Could you copy, exactly as written, every line from the first line of the records through the one containing "Given: Expand the"?

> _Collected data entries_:
┄┄┄┄┄┄
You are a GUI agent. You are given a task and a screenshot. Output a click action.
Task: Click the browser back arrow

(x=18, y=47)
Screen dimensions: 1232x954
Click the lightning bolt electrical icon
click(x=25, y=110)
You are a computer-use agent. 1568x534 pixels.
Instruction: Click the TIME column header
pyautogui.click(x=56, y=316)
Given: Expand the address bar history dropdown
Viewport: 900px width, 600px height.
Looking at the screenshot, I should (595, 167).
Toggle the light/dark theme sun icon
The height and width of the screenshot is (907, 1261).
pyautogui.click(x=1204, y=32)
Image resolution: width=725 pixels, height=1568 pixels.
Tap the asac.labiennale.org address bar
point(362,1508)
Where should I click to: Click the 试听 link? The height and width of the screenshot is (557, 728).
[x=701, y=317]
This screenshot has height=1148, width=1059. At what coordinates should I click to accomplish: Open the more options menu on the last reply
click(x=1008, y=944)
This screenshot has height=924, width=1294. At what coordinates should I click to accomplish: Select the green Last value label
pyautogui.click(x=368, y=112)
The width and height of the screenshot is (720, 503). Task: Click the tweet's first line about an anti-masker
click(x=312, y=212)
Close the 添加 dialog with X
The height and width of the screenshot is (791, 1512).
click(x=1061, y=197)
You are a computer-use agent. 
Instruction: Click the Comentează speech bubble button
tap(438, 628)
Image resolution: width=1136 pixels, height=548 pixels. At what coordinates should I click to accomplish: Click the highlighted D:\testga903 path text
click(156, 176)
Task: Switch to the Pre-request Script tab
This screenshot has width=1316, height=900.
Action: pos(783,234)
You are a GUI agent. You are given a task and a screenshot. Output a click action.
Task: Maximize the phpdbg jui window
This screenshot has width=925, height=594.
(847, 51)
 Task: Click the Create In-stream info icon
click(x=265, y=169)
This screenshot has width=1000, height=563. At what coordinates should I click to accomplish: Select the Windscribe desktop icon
┄┄┄┄┄┄
> _ANSWER TO THE PROBLEM_:
You are a GUI agent. You are given a task and a screenshot. Output a click action.
Task: Click the browser back arrow

(x=18, y=47)
Screen dimensions: 1232x954
Click the lightning bolt electrical icon
click(x=25, y=110)
You are a computer-use agent. 1568x534 pixels.
Instruction: Click the TIME column header
pyautogui.click(x=56, y=316)
Given: Expand the address bar history dropdown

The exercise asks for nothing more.